■ Given task:
How would you render this sentence from the database sync page in Spanish: "Your query cannot return more than 40,000,000 rows and 300 columns."

■ Page:
When you create a database sync, your query has to account for required fields in a source call. Each query is based around our Data Pipelines APIs. Each row returned from your query represents an individual source operation/API call. Columns represent the traits or properties that you want to apply to the person, group, or event that your sync imports.

See the individual queries below for required fields and examples. Your query cannot return more than 40,000,000 rows and 300 columns.

Identify

The identify method tells Data Pipelines who the current website visitor is, and lets you assign unique traitsA key-value pair that you associate with a person or an object—like a person’s name, the date they were created in your workspace, or a company’s billing date etc. Use attributes to target people and personalize messages. to a person.

You should call identify when a user creates an account, logs in, etc. You can also call it again whenever a person’s traits change. We’ve shown a typical call with a traits object, but we’ve listed all the fields available in an identify call below.

You can send an identify call with an anonymousId and/or userId.

  • anonymousId only: This assign traits to a person before you know who they are.
  • userId only: Identifies a user and sets traits.
  • both userId and anonymousId: Associates the data sent in previous anonymous page, track, and identify calls with the person you identify by userId.
SELECT id AS userId, email_address AS email, fname, lname, msisdn AS phone
FROM users
WHERE last_updated >= {{last_sync_time}}

In most cases, you’ll simply provide userId, anonymousId, and traits, but we’ve provided the full list of writable-fields below. You’ll find the complete source payload in our API documentation.

  • anonymousId string
    A unique substitute for a User ID in cases when you don’t have an absolutely unique identifier. Our libraries generate this value automatically to help you track people before they sign up, log in, provide their email, etc.
    • active boolean

      Whether a user is active.

      This is usually used to flag an .identify() call to just update the traits but not “last seen.”

    • channel string
      The channel the event originated from.

      Accepted values:browser,server,mobile

    • ip string
      The user’s IP address. This isn’t captured by our libraries, but by our servers when we receive client-side events (like from our JavaScript source).
    • locale string
      The local string for the current user, e.g. en-US.
    • userAgent string
      The user agent of the device making the request
      • content string
      • medium string
        The type of traffic a person/event originates from, like email, or referral.
      • name string
        The campaign name.
      • source string
        The source of traffic—like the name of your email list, Facebook, Google, etc.
      • term string
        The keyword term(s) a user came from.
      • Additional UTM Parameters* string
      • keywords array of [ strings ]
        A list/array of keywords describing the page’s content. The keywords are likely the same as, or similar to, the keywords you would find in an HTML meta tag for SEO purposes. This property is mainly used by content publishers that rely heavily on pageview tracking. This isn’t automatically collected.
      • name string
        The name of the page. Reserved for future use.
      • path string
        The path portion of the page’s URL. Equivalent to the canonical path which defaults to location.pathname from the DOM API.
      • referrer string
        The previous page’s full URL. Equivalent to document.referrer from the DOM API.
      • search string
        The query string portion of the page’s URL. Equivalent to location.search from the DOM API.

■ Given information:

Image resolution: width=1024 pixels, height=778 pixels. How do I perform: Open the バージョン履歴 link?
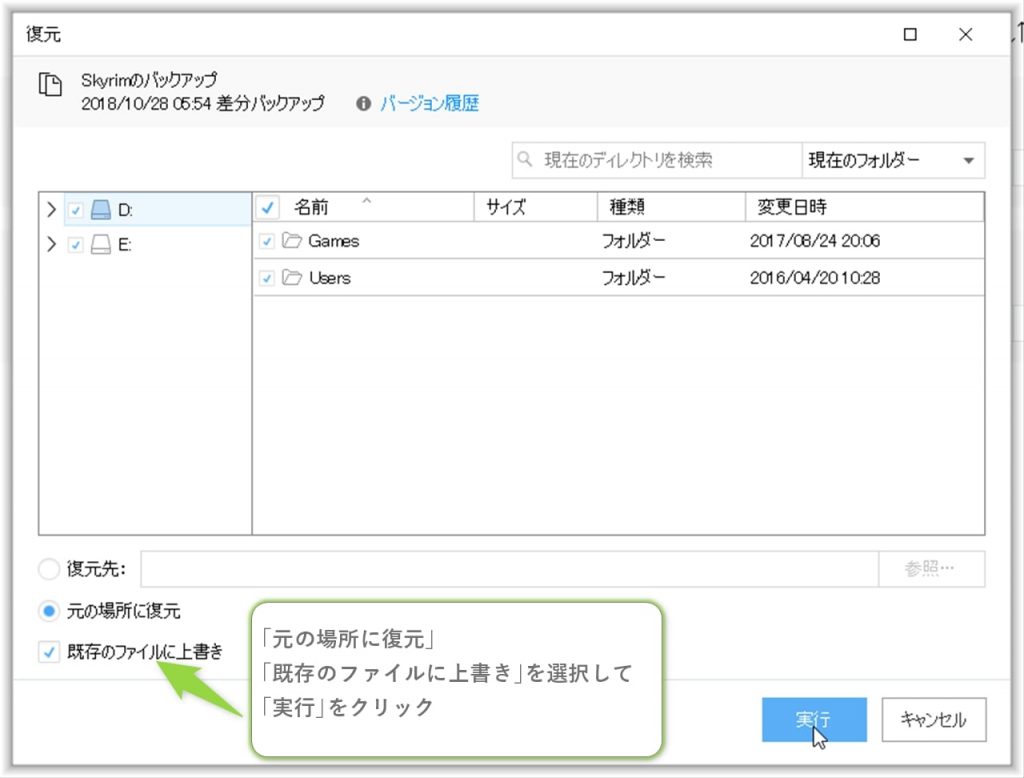click(429, 104)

■ Worked answer:
Tu consulta no puede devolver más de 40.000.000 filas y 300 columnas.